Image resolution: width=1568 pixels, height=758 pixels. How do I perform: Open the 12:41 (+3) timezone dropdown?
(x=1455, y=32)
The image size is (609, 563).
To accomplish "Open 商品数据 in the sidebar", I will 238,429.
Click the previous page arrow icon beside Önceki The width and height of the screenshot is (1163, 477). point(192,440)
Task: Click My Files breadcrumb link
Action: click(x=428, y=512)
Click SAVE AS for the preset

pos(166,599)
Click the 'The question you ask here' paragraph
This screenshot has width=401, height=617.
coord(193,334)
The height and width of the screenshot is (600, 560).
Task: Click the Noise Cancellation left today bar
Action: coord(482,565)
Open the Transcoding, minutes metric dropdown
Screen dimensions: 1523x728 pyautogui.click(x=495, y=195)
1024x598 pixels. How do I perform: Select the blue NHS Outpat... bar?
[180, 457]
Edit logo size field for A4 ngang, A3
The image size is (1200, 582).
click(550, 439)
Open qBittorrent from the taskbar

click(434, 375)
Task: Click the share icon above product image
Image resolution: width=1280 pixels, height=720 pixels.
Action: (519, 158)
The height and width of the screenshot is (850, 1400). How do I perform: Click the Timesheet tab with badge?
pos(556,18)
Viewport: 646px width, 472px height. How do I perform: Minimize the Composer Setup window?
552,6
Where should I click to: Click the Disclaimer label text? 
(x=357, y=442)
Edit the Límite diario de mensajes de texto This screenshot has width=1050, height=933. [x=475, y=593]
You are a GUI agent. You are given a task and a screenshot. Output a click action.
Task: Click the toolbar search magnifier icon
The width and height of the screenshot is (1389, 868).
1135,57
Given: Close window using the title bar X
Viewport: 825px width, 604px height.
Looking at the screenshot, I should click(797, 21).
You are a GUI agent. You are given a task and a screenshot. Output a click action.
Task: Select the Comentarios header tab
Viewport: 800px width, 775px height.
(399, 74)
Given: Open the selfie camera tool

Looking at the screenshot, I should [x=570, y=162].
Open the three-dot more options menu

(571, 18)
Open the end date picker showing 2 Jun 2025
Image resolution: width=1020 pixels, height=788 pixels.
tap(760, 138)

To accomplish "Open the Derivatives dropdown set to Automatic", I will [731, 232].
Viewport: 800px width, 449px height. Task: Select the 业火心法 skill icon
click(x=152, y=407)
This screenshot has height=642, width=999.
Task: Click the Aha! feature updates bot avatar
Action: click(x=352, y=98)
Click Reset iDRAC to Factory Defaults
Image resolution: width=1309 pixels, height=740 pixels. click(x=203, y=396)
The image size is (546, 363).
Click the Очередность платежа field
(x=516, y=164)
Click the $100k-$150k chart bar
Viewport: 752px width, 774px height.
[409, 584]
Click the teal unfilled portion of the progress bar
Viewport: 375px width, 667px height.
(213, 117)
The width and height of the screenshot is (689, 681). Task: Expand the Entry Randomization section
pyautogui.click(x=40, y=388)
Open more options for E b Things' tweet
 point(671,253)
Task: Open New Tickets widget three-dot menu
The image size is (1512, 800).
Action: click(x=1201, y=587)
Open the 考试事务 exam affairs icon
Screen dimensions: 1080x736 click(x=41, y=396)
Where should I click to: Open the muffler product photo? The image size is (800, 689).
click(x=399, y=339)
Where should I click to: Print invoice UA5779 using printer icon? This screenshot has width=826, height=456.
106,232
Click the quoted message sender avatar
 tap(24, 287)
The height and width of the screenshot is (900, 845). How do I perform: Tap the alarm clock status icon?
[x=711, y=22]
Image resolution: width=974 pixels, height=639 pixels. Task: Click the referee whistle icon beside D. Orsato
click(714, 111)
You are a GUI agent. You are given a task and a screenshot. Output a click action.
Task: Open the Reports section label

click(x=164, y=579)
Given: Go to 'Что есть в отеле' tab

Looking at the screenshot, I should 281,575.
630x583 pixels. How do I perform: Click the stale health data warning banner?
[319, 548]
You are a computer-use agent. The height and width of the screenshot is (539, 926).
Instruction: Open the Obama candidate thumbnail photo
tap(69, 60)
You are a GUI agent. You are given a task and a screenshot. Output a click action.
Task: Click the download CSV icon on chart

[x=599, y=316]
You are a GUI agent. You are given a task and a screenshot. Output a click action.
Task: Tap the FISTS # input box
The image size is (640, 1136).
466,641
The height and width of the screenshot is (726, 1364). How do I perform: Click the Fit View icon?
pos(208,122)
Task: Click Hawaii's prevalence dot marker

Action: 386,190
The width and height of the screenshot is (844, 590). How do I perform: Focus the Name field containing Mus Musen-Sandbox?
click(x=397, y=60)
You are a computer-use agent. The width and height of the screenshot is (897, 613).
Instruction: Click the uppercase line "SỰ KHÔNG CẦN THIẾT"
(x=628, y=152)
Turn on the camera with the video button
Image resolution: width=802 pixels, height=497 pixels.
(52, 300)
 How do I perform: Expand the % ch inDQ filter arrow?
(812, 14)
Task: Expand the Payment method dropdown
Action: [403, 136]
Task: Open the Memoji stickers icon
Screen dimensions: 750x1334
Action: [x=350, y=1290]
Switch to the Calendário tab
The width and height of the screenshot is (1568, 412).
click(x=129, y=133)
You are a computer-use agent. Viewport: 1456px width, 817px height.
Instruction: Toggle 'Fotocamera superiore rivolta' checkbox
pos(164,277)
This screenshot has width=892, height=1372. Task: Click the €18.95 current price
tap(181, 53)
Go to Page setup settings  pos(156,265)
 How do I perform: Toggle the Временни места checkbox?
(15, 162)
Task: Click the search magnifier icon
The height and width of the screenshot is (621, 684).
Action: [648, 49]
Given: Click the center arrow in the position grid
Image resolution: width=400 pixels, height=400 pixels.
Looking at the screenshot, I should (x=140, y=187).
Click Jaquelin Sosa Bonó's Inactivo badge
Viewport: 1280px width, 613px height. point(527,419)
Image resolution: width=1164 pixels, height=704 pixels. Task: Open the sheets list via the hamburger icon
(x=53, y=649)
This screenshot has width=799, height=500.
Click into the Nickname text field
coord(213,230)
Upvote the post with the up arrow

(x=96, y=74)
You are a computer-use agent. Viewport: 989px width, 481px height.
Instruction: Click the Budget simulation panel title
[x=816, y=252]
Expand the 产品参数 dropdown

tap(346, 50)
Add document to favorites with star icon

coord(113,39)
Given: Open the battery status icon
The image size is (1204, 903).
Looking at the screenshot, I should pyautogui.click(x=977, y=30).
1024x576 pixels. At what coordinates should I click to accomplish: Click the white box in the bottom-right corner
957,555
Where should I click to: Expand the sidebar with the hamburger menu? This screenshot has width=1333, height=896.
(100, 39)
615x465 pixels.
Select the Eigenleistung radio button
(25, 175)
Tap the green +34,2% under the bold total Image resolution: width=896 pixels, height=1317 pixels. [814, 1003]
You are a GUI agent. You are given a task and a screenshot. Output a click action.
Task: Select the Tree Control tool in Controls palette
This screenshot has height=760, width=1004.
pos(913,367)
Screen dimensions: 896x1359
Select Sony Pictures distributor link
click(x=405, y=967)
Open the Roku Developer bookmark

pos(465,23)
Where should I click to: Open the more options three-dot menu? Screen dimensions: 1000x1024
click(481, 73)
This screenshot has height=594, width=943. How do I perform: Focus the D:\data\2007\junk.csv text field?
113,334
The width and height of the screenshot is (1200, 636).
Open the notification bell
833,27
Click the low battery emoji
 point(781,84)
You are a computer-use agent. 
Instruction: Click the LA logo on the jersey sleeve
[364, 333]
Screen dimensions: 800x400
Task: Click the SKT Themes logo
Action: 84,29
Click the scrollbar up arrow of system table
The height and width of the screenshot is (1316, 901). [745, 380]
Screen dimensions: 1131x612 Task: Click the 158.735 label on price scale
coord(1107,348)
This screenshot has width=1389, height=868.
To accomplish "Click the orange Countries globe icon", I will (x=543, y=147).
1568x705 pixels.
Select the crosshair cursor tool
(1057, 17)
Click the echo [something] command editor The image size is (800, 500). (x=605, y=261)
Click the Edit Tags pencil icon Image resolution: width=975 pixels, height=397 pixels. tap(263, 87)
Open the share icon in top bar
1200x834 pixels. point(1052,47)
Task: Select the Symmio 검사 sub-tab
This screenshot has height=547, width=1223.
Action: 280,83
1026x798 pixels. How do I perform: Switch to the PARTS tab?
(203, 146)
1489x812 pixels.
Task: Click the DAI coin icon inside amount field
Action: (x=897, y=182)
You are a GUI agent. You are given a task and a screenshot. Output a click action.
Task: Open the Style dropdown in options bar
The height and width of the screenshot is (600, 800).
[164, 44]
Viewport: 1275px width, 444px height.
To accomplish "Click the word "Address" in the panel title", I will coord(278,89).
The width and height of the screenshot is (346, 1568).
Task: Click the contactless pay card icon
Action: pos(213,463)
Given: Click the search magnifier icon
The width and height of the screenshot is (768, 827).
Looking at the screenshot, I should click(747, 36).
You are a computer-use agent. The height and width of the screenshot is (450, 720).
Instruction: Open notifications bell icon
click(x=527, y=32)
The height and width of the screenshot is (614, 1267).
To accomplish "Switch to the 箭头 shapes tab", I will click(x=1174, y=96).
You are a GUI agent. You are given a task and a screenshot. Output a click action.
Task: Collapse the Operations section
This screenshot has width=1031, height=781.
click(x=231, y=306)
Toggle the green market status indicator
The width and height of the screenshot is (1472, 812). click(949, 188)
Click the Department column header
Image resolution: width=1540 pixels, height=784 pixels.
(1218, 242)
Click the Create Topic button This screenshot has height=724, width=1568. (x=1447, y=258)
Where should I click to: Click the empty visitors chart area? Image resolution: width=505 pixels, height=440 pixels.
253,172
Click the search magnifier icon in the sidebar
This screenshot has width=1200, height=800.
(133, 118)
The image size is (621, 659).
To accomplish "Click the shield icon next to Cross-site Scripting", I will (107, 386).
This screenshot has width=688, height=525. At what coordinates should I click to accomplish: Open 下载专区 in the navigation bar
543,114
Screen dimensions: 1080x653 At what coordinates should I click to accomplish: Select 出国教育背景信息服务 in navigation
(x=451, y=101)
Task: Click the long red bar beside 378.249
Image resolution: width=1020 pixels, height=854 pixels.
..............................
_Problem details_.
Retype the records above exactly, from their first line through the line that contains "Edit the Límite", and stop there.

_Solution for this exercise_.
Image resolution: width=1568 pixels, height=758 pixels. How do I perform: Open the 12:41 (+3) timezone dropdown?
(x=1455, y=32)
The image size is (609, 563).
To accomplish "Open 商品数据 in the sidebar", I will 238,429.
Click the previous page arrow icon beside Önceki The width and height of the screenshot is (1163, 477). point(192,440)
Task: Click My Files breadcrumb link
Action: click(x=428, y=512)
Click SAVE AS for the preset

pos(166,599)
Click the 'The question you ask here' paragraph
This screenshot has width=401, height=617.
coord(193,334)
The height and width of the screenshot is (600, 560).
Task: Click the Noise Cancellation left today bar
Action: coord(482,565)
Open the Transcoding, minutes metric dropdown
Screen dimensions: 1523x728 pyautogui.click(x=495, y=195)
1024x598 pixels. How do I perform: Select the blue NHS Outpat... bar?
[180, 457]
Edit logo size field for A4 ngang, A3
The image size is (1200, 582).
click(550, 439)
Open qBittorrent from the taskbar

click(434, 375)
Task: Click the share icon above product image
Image resolution: width=1280 pixels, height=720 pixels.
Action: (519, 158)
The height and width of the screenshot is (850, 1400). How do I perform: Click the Timesheet tab with badge?
pos(556,18)
Viewport: 646px width, 472px height. How do I perform: Minimize the Composer Setup window?
552,6
Where should I click to: Click the Disclaimer label text? 
(x=357, y=442)
Edit the Límite diario de mensajes de texto This screenshot has width=1050, height=933. [x=475, y=593]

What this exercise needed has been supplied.